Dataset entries
....................
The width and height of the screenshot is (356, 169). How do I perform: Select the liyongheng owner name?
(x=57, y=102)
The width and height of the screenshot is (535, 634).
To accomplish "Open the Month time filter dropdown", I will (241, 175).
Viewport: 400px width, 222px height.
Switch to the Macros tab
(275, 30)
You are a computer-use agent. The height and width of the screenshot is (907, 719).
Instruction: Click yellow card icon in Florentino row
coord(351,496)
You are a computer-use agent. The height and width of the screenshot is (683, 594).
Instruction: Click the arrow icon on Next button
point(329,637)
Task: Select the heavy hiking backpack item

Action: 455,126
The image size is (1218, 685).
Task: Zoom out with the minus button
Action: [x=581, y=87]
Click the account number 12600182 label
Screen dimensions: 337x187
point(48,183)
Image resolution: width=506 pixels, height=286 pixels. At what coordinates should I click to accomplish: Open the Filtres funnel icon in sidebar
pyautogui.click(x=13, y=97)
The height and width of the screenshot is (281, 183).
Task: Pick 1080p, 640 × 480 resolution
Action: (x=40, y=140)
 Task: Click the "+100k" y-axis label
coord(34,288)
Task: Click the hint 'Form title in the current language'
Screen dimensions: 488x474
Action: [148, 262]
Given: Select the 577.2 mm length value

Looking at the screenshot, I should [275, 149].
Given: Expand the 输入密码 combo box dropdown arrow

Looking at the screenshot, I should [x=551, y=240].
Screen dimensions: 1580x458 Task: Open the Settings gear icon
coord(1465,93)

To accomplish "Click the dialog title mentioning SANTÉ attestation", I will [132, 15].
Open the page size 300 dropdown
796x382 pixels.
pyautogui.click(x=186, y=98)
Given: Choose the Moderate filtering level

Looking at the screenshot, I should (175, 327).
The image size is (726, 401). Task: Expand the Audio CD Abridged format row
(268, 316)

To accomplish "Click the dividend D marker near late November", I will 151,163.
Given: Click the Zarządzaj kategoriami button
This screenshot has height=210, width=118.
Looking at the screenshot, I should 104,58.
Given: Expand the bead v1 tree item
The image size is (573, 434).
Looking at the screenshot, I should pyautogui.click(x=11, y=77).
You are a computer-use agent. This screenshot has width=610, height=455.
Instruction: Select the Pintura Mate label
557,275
....................
WHAT YOU NEED TO DO » Each line from the one containing "The image size is (726, 401)." through the last line of the entries is to be copied exactly, with no other lines added.

WORKED SOLUTION »
The image size is (726, 401). Task: Expand the Audio CD Abridged format row
(268, 316)

To accomplish "Click the dividend D marker near late November", I will 151,163.
Given: Click the Zarządzaj kategoriami button
This screenshot has height=210, width=118.
Looking at the screenshot, I should 104,58.
Given: Expand the bead v1 tree item
The image size is (573, 434).
Looking at the screenshot, I should pyautogui.click(x=11, y=77).
You are a computer-use agent. This screenshot has width=610, height=455.
Instruction: Select the Pintura Mate label
557,275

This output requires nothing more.